• **WHAT IS NEEDED**
Look through the lines below and extract each one that contains "profile".

[Stored data]
<<<<
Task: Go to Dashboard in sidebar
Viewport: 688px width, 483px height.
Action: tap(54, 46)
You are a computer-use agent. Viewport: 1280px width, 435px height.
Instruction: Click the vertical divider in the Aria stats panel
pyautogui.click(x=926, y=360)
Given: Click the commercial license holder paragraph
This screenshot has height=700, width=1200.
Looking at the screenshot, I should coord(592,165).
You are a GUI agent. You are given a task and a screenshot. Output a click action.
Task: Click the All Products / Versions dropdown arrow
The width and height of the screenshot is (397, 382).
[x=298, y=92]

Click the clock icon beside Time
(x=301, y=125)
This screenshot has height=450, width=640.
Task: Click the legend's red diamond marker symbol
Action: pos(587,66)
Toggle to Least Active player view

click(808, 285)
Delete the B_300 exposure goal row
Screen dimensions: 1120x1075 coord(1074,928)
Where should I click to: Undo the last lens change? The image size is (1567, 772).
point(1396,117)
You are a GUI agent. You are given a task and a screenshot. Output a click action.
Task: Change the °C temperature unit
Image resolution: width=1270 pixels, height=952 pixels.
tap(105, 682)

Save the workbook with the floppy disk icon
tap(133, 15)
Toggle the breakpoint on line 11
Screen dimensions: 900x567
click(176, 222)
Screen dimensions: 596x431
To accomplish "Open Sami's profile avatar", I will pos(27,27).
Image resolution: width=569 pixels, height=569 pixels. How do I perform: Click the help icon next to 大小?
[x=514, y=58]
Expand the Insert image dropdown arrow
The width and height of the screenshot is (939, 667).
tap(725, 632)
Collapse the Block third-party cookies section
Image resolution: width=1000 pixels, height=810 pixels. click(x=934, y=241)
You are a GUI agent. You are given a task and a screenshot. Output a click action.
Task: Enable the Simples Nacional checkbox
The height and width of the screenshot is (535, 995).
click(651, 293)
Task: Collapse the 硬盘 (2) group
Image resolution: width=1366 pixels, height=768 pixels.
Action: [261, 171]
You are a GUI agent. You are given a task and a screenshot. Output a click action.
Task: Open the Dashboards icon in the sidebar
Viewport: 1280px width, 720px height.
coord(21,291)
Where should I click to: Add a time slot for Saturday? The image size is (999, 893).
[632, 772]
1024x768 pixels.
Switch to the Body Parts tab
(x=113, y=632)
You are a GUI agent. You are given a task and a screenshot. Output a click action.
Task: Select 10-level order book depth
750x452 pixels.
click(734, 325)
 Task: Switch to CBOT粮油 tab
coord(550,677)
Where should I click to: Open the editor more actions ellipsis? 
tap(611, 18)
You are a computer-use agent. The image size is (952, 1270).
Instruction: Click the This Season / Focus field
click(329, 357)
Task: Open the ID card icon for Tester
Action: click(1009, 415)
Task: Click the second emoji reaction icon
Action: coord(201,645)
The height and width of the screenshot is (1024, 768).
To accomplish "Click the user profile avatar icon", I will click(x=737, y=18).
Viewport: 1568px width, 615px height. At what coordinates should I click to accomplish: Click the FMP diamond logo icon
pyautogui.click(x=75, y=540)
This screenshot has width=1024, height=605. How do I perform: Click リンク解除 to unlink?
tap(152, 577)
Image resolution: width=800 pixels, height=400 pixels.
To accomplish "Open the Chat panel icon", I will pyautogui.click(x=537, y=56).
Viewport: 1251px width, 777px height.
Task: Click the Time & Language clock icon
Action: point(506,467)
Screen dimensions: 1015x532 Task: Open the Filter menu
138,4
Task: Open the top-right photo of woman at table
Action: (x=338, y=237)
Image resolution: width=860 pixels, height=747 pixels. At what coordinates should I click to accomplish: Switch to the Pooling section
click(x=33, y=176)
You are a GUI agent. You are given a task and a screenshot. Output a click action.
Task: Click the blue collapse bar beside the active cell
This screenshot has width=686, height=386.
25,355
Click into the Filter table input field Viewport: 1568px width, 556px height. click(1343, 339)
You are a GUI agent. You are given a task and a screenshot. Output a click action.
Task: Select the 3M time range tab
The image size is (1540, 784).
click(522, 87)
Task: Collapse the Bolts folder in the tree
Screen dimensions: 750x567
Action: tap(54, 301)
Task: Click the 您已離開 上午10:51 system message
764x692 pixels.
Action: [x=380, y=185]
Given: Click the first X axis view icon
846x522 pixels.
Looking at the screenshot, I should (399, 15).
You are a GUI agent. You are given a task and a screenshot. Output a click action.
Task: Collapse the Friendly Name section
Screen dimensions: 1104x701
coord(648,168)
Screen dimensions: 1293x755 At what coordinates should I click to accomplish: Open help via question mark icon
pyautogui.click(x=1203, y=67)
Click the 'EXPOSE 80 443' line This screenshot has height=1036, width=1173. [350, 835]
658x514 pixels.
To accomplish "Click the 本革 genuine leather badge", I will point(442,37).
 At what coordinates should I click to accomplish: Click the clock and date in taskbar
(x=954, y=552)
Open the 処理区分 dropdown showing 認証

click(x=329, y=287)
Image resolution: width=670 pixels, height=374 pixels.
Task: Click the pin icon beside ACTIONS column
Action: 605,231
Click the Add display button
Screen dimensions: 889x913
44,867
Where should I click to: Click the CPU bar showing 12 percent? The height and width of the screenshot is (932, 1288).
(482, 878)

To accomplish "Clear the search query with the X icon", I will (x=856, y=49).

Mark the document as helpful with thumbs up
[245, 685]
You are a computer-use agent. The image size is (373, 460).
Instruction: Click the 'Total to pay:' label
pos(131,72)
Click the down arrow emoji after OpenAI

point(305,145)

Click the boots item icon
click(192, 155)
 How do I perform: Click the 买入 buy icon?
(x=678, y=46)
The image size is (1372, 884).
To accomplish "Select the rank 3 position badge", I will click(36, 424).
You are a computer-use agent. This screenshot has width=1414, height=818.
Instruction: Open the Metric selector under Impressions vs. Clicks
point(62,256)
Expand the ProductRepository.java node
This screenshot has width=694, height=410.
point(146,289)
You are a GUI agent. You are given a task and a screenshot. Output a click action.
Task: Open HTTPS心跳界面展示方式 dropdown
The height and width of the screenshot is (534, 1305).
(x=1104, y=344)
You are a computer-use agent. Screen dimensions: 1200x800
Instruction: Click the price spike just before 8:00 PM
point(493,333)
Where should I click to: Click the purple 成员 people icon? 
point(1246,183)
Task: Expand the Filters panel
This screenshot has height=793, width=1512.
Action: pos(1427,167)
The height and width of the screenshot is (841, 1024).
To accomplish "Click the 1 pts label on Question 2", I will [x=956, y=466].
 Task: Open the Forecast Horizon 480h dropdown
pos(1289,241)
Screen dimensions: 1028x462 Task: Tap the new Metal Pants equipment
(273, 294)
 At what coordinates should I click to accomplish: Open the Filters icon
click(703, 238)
>>>>
• **RESPONSE TO THE EXERCISE**
To accomplish "Open Sami's profile avatar", I will pos(27,27).
To accomplish "Click the user profile avatar icon", I will click(x=737, y=18).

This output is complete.